Тот, кто не видел этого изображения при входе в церковь Santa Caridad (Святой Милости) в Севилье, не поймёт волнующего магнетизма, пронизывающего неодолимой печалью душу, уже охваченную присутствием нездешнего, связанного со знаменитой в этих местах тенью, чьё присутствие строго засвидетельствовано в посмертной маске и шпаге дона Хуана (don Juan). Многое может понять герметик через жизнь и труды hermano mayor[3]. Мигель де Манара, которого Валъдес Леалъ изобразил в его caja со снятой крышкой, мертвец (?), обёрнутый в белый плащ конных (caballeros, chevaliers) ордена Калатравы (Calatrava): Ni mas ni menos; ни больше, не меньше. — А рука, пронзённая гвоздём Страстей, именуемая рукой славы — la man de gorre наших окситанских диалектов — указывающая на местонахождение сокровищ, это не рука Христа, но рука женская, на что указывает изящная округлость и тончайшее очертание.

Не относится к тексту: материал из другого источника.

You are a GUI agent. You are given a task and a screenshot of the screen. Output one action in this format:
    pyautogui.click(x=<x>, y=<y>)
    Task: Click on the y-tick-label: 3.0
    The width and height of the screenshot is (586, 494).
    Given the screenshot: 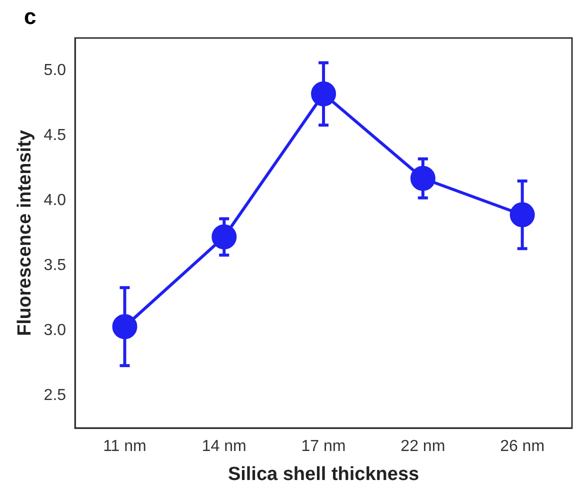 What is the action you would take?
    pyautogui.click(x=55, y=330)
    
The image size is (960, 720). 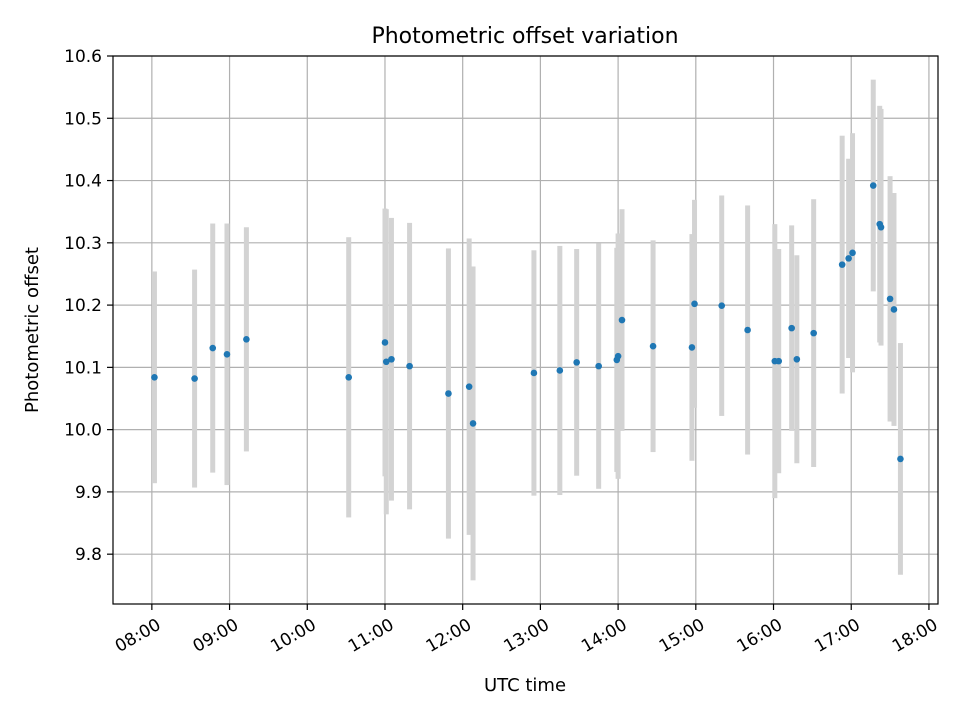 I want to click on y-tick-label: 10.0, so click(x=83, y=431).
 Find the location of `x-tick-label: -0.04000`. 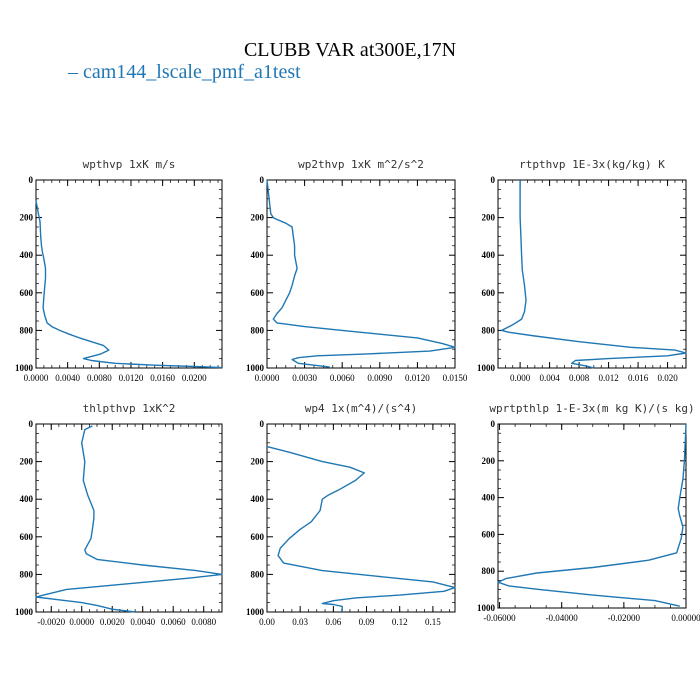

x-tick-label: -0.04000 is located at coordinates (562, 618).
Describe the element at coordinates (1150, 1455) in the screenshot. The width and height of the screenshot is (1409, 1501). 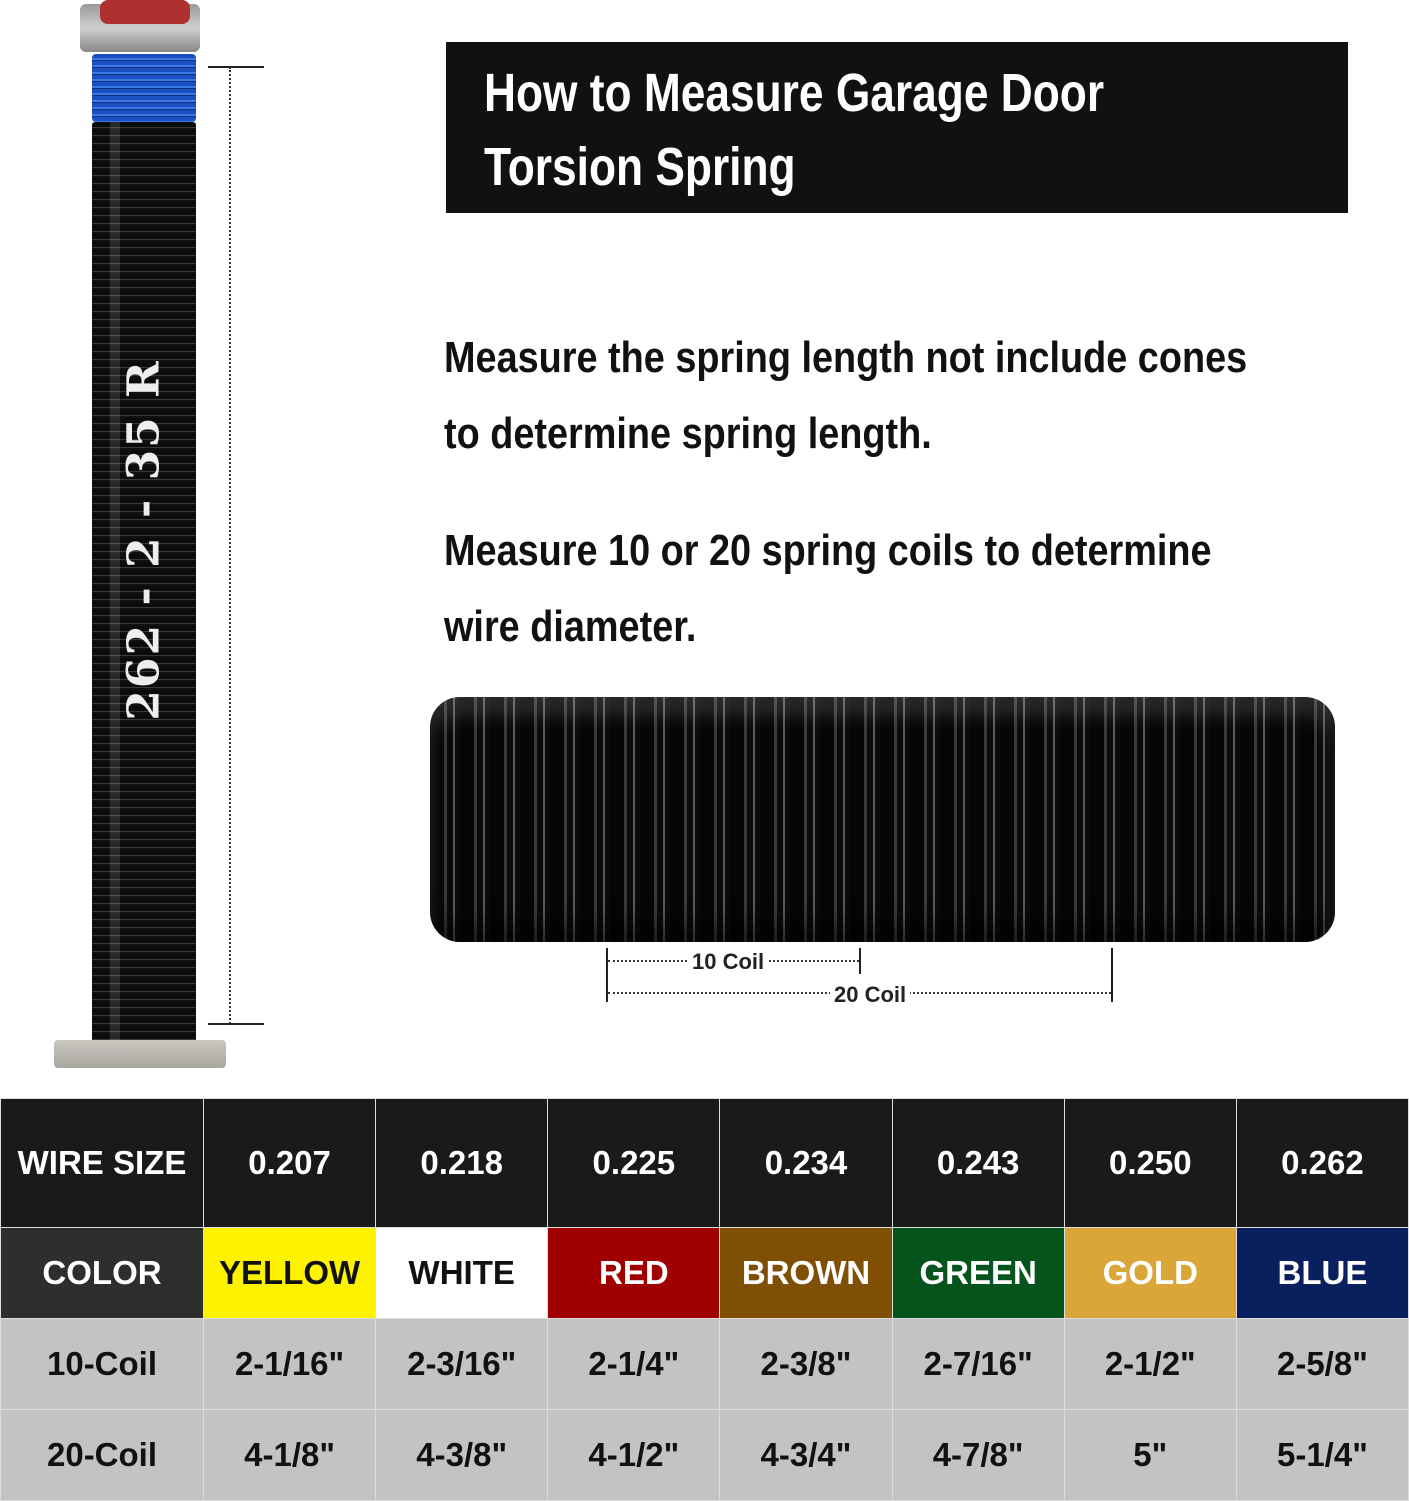
I see `twenty-coil-cell: 5"` at that location.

Госпожа (dame) Великого Делания, наша Госпожа (notre Dame), неотступно сопутствующая всем нашим мыслям, добавляет сладость своей правоты покою in pace, вечному покою, столь противостоящему иному — на противоположной стене — изображению, созданному великим живописцем, не менее странному, но при этом скорбному, пробуждающему мысль чрез страх, сожаление и грусть от вида человеческого распада: это скелет, облокотившийся левой рукой на собственный гроб; в левой руке восковая свеча; он закрывает её лишённой мяса правой ладонью, пронизываемой светом; если присмотреться, то вокруг — стеклянные глаза мёртвых детей, чьи взоры уже более не озаряют их скорбные и бледные лобики. Да, in ictu oculi; разрез глаз одинаков — таков, как есть, безжалостно занавешенный от благ мира сего, мёртвый разрез, высший знак верховной власти. Множество их расположено полукругом за этим странным подсвечником, столь ненадёжно озаряющим человеческое существование.

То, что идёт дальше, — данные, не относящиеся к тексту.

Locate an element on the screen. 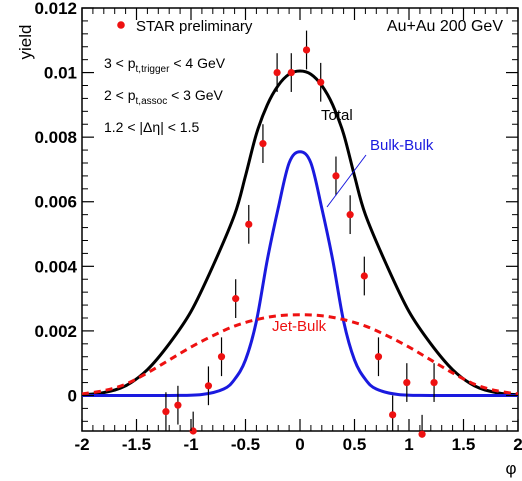 The width and height of the screenshot is (522, 481). cut-trigger-pre: 3 < p is located at coordinates (120, 63).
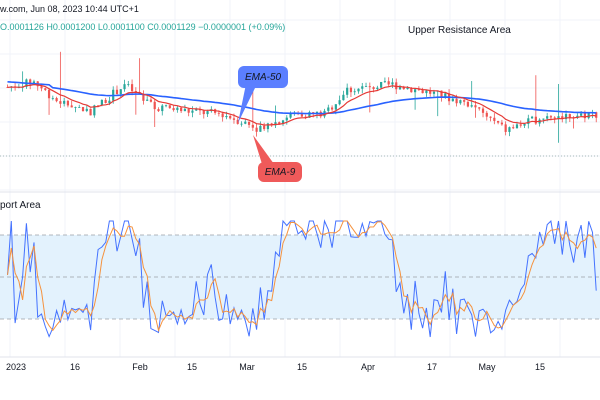 The image size is (600, 400). I want to click on ema50-callout-text: EMA-50, so click(263, 77).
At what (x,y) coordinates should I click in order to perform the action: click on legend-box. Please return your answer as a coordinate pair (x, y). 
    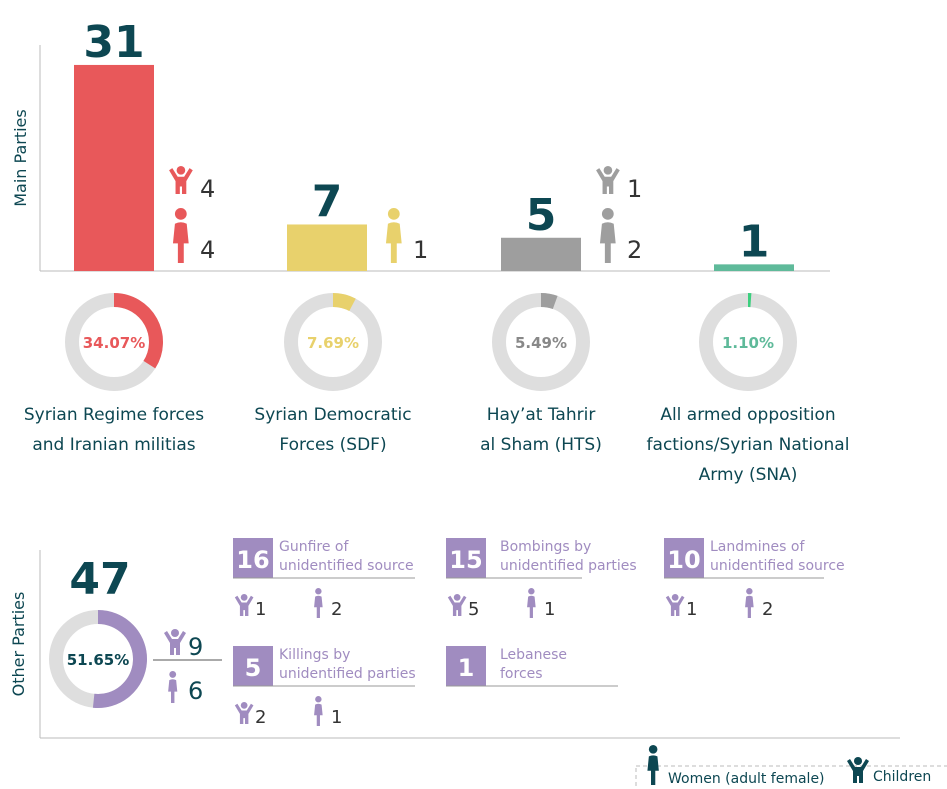
    Looking at the image, I should click on (791, 777).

Примерно за восемьдесят лет до того, как были созданы эти полотна, где автор с необыкновенным мастерством раскрывает высшее родство между казнью, философией и поэзией, Мигель Сервантес, сидя в ужасной тюрьме андалузской столицы, написал «Хитроумного Идальго дона Кихота из Ла Манчи», сопоставимого с точки зрения герметической науки лишь с «Пятью Книгами» Рабле и «Божественной Комедией» Данте, — сколь парадоксальным ни показалось бы наше утверждение.

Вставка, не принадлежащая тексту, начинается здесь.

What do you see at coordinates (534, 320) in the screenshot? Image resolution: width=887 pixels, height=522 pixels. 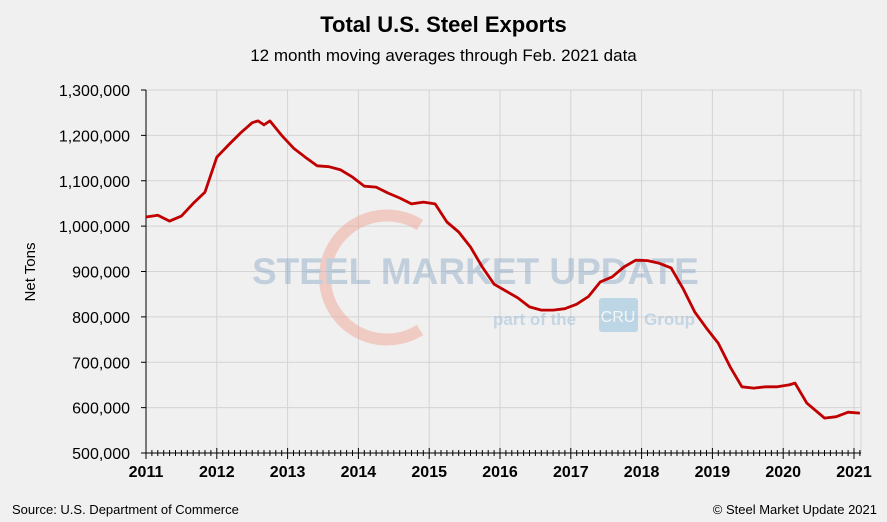 I see `watermark-tagline-pre: part of the` at bounding box center [534, 320].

Загадка, обнаруживаемая нами во второй части «Дона Кихота», — четверостишие в главе XVIII, — напоминает о единственной цели странствующего рыцарства>I, заключённой в чудесном свойстве драгоценнейшей философской геммы, терпеливый поиск которой сам по себе погружает философа в неизречённое упокоение, выраженное в подчёркнуто мрачных образах кистью севильского мастера.